GIVEN REQUEST> Copy out everything from the line containing "The image size is (1024, 517)." down to the line containing "Action: (x=1458, y=112)", swapping "Help" for "Settings" and leaving all else untouched.

Data records:

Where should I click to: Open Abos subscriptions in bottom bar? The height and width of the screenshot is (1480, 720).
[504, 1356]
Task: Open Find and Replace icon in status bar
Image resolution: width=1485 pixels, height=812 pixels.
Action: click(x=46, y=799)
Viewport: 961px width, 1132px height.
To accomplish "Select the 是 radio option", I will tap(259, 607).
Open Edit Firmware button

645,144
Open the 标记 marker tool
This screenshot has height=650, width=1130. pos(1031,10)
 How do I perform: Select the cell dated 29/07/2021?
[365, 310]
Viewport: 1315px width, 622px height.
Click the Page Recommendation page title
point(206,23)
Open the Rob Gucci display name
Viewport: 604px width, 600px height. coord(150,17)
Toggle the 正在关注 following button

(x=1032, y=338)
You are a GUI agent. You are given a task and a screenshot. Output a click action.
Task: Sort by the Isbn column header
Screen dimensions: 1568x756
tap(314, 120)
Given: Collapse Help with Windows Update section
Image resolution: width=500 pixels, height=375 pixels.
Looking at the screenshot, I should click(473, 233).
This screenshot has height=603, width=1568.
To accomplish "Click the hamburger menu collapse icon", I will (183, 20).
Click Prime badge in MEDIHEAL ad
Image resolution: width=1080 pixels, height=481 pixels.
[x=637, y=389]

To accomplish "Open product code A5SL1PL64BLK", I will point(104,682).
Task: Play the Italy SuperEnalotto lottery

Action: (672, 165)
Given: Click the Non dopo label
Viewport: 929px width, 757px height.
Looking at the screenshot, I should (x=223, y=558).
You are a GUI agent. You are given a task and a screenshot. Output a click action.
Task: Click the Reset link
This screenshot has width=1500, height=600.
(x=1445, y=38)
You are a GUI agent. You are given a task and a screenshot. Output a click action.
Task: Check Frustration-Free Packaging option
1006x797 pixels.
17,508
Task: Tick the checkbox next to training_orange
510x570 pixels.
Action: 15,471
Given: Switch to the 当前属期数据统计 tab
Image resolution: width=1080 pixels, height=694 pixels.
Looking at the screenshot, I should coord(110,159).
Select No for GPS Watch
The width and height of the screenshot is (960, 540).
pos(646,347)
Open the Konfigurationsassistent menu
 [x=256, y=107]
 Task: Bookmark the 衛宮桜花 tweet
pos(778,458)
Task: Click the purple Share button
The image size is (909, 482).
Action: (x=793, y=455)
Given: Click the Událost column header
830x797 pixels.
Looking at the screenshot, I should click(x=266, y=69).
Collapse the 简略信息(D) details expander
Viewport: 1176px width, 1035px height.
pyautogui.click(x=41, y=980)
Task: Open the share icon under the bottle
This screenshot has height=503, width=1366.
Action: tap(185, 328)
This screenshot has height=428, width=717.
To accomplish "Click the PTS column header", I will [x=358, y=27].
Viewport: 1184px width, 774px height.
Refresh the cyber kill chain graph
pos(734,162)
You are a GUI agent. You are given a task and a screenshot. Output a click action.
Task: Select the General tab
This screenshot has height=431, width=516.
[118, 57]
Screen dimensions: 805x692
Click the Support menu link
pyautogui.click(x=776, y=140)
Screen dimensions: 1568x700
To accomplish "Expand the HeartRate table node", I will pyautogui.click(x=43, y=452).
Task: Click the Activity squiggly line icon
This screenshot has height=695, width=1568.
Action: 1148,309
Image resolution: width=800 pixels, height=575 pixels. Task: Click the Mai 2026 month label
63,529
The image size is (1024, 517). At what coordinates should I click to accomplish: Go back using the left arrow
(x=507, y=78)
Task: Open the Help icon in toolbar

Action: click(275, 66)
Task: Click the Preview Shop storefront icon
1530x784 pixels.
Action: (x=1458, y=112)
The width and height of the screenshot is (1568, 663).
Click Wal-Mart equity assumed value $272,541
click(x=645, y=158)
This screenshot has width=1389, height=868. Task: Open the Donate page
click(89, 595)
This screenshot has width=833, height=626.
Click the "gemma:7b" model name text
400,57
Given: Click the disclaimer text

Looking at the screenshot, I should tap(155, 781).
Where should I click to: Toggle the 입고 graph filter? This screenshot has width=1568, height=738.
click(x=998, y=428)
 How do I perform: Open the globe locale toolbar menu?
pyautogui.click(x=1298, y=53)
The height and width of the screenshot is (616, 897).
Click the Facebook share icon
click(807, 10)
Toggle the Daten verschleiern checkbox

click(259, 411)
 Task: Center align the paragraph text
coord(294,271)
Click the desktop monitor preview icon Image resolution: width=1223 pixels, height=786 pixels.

EXERCISE RESULT>
The image size is (1024, 517). At what coordinates should I click to accomplish: Go back using the left arrow
(x=507, y=78)
Task: Open the Settings icon in toolbar

Action: click(275, 66)
Task: Click the Preview Shop storefront icon
1530x784 pixels.
Action: (x=1458, y=112)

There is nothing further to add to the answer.